What the task requires - Please repeat the records below word for word, starting with the line that contains "Task: Click the" and going on through the end of the records. Leave the pictures out of your answer.

Data to use -
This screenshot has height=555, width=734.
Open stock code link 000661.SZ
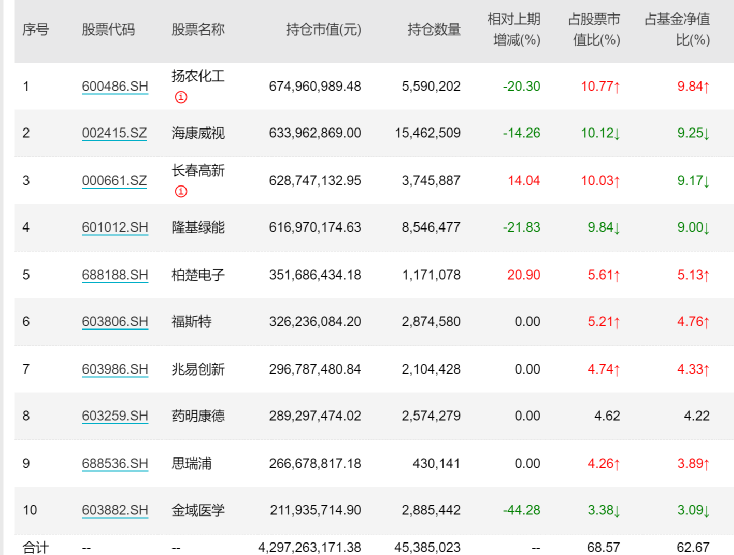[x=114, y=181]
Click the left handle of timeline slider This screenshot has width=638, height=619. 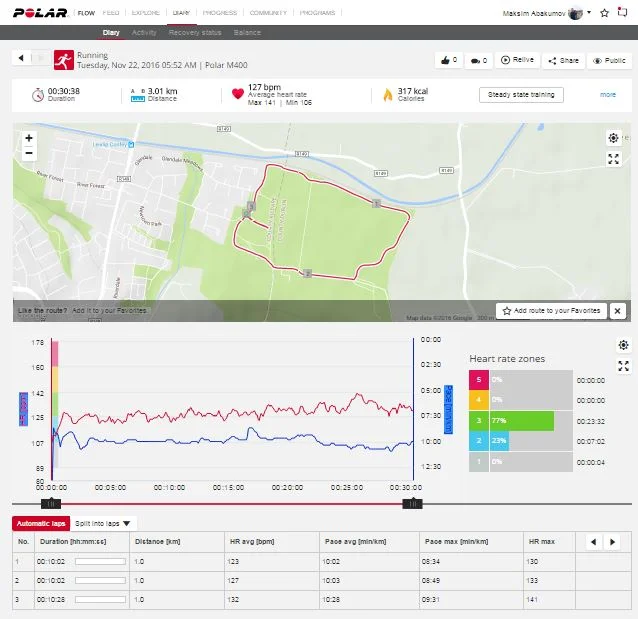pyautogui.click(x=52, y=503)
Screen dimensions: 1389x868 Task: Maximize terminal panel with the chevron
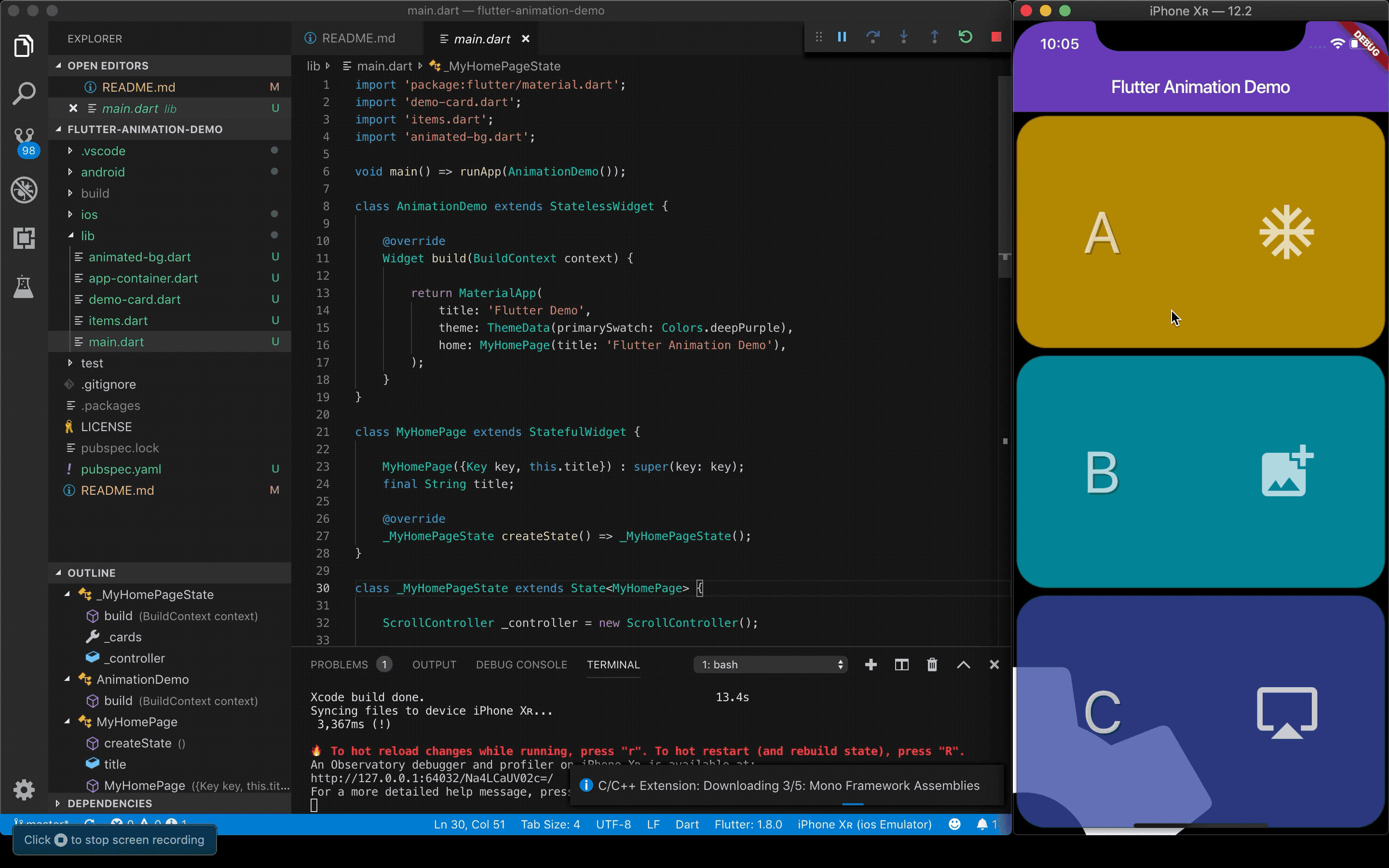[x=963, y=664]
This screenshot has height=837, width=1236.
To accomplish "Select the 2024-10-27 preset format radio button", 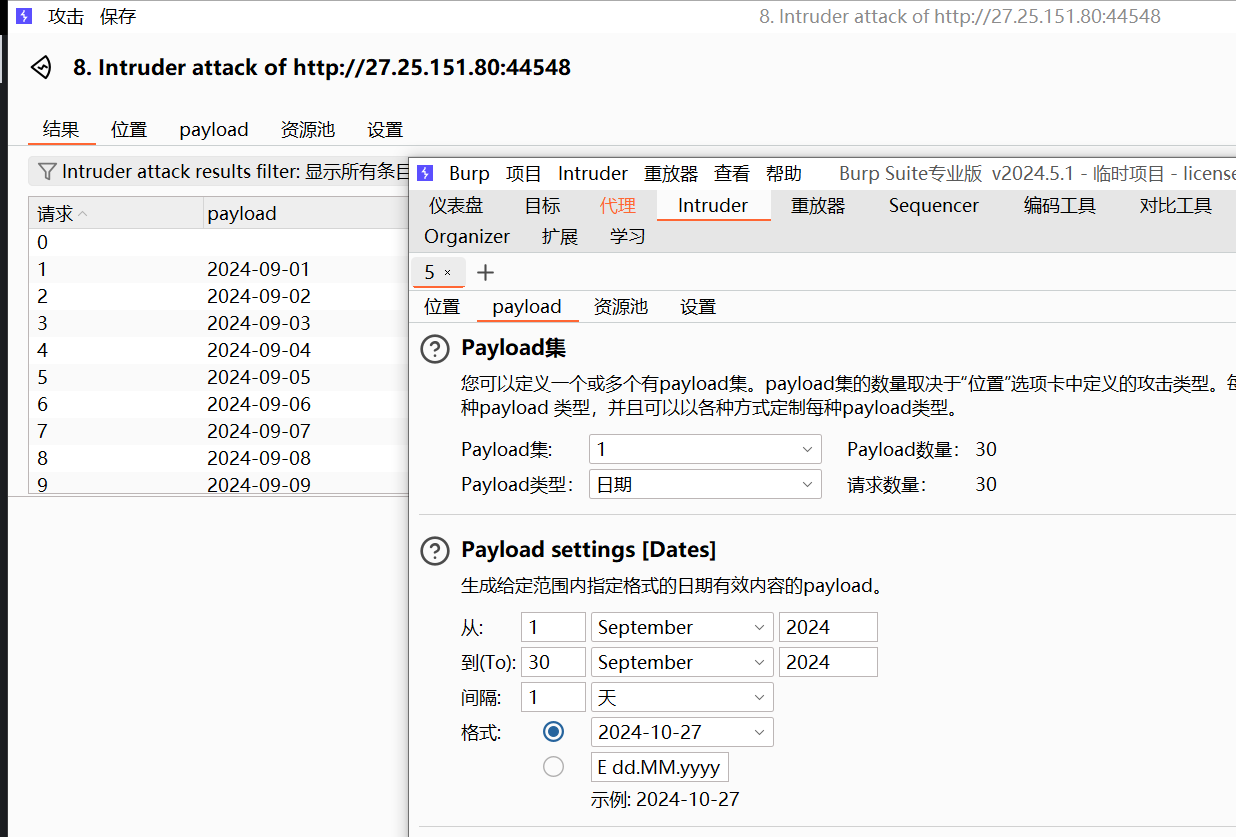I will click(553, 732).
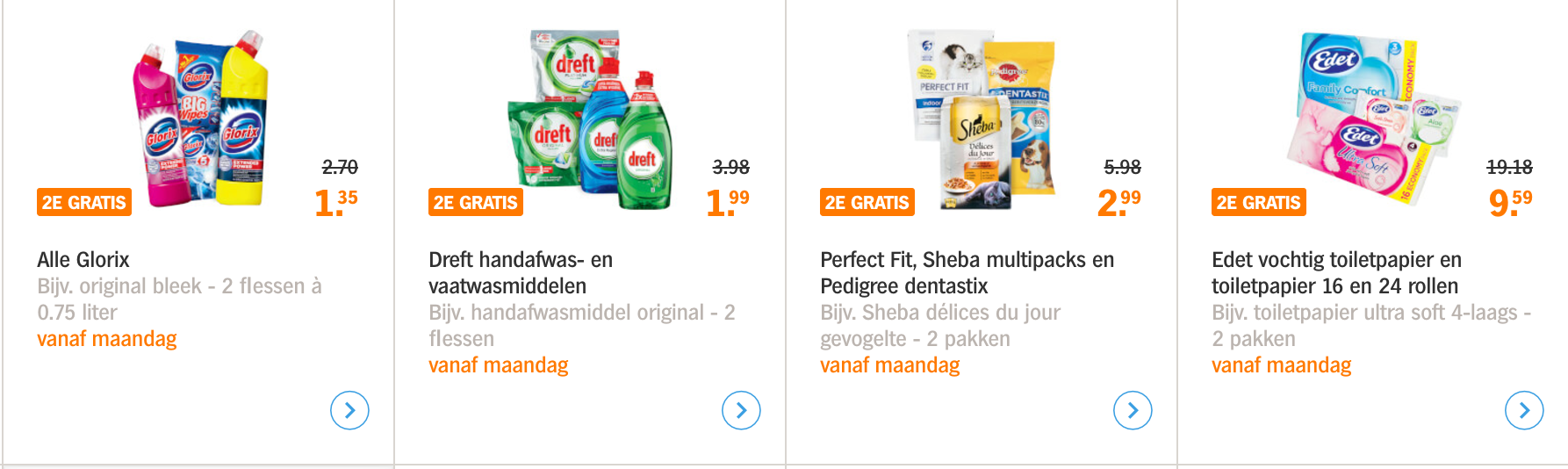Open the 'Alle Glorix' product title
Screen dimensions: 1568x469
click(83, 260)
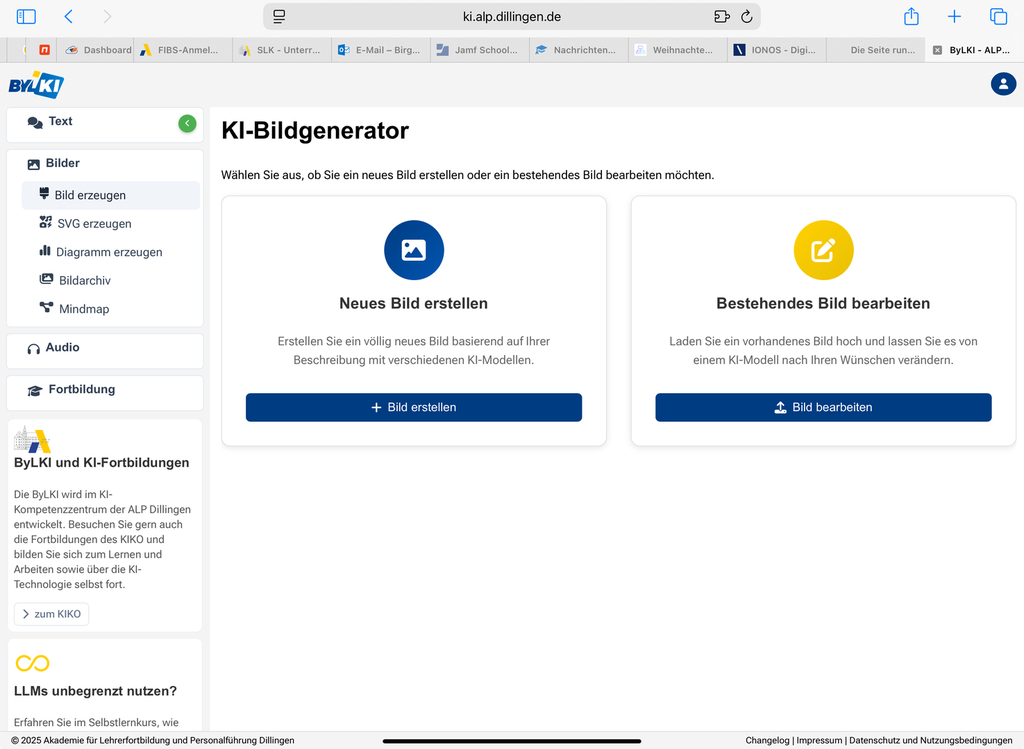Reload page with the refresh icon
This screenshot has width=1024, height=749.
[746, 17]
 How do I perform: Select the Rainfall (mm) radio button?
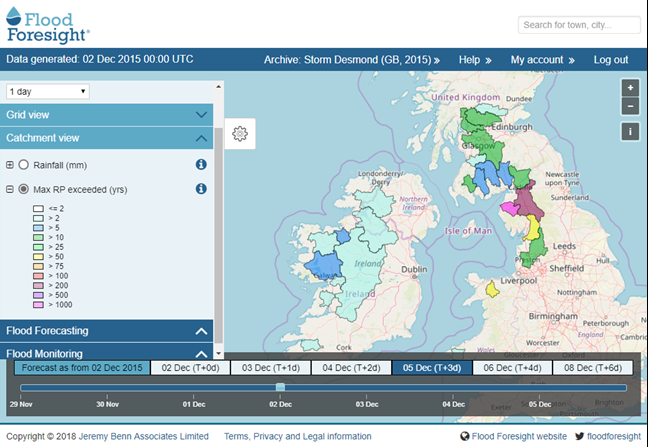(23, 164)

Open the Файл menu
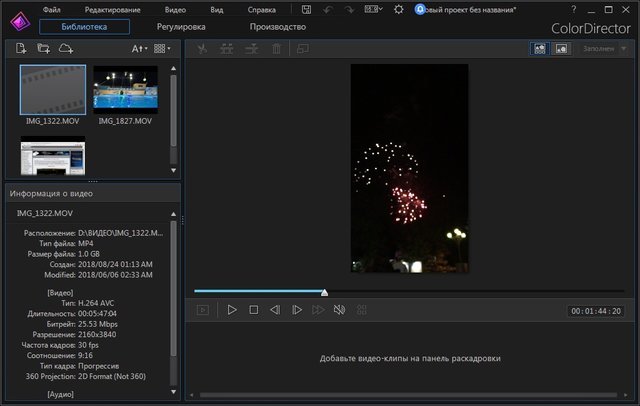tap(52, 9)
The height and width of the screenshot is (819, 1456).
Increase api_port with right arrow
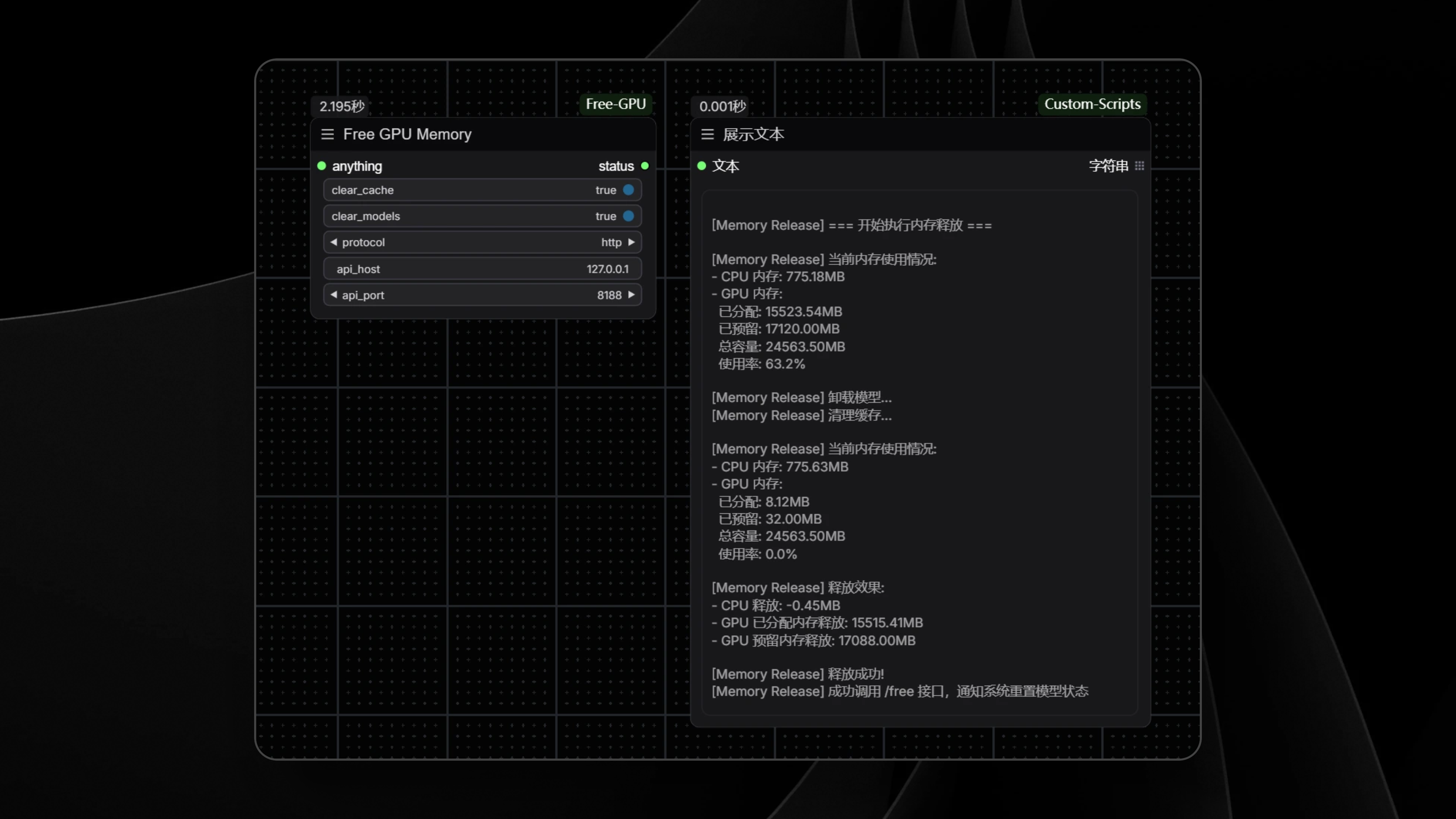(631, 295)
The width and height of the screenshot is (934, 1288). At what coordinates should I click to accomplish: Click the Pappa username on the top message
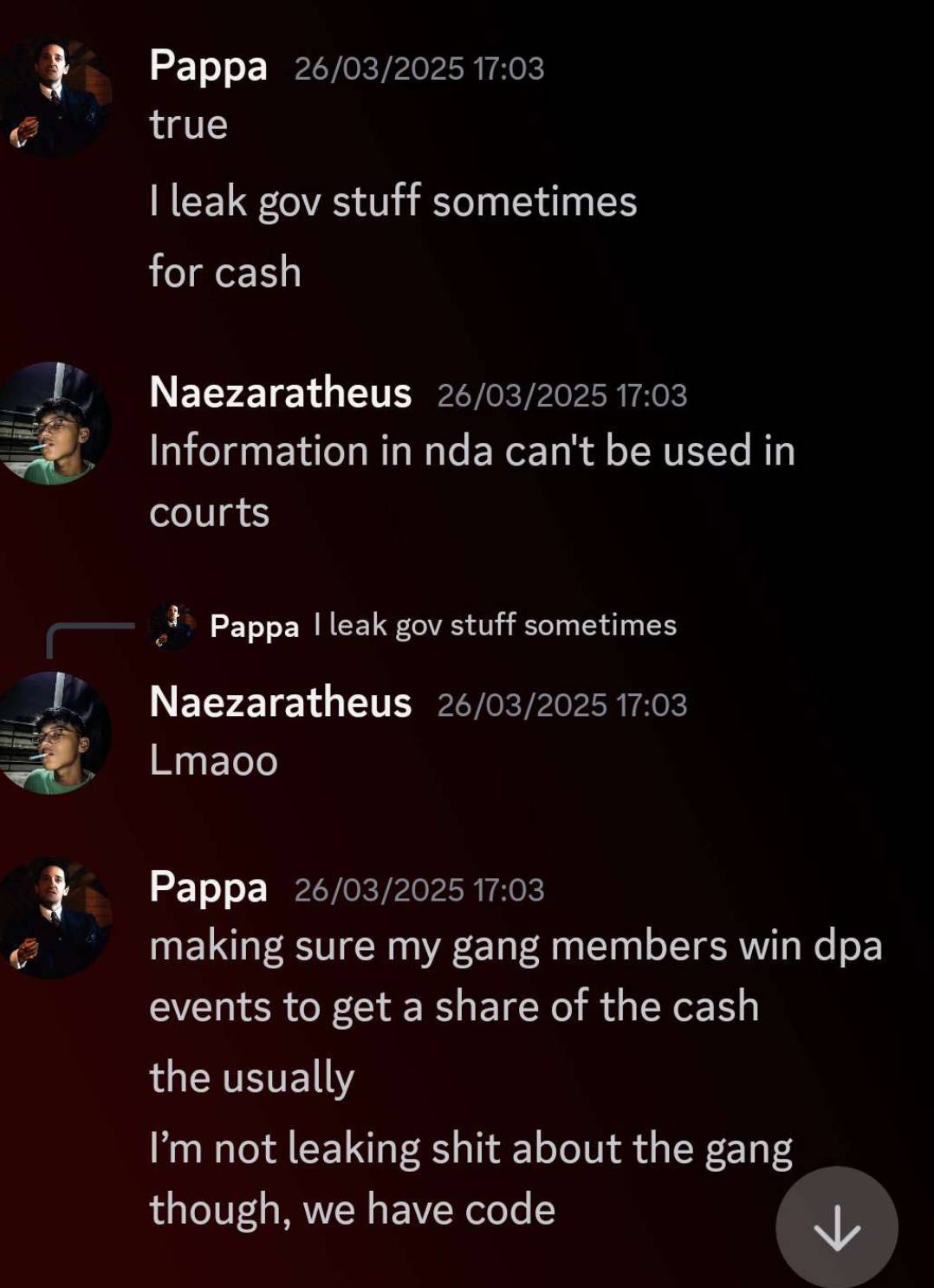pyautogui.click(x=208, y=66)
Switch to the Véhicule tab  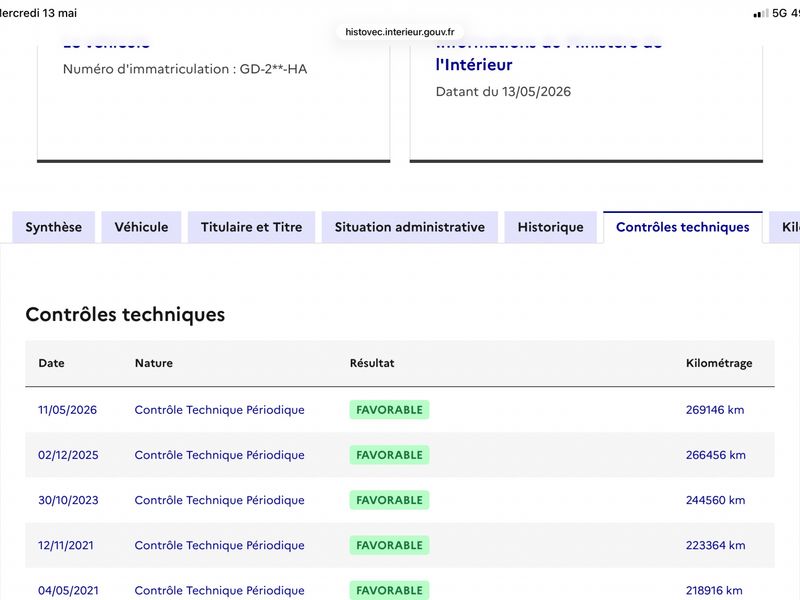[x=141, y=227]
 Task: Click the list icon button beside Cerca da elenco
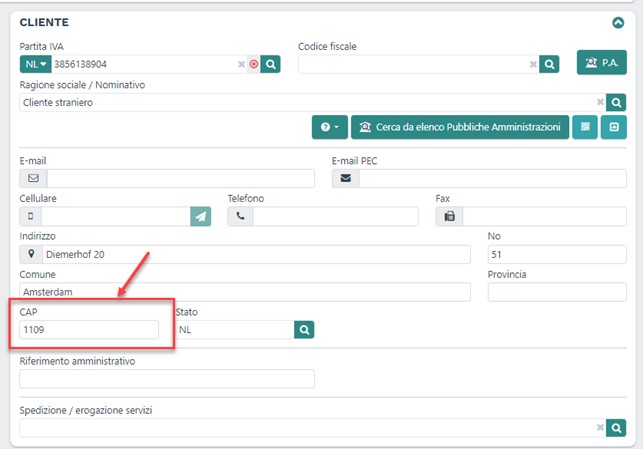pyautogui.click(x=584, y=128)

Answer for the task -
 Task: Click the list icon button beside Cerca da elenco
pyautogui.click(x=584, y=128)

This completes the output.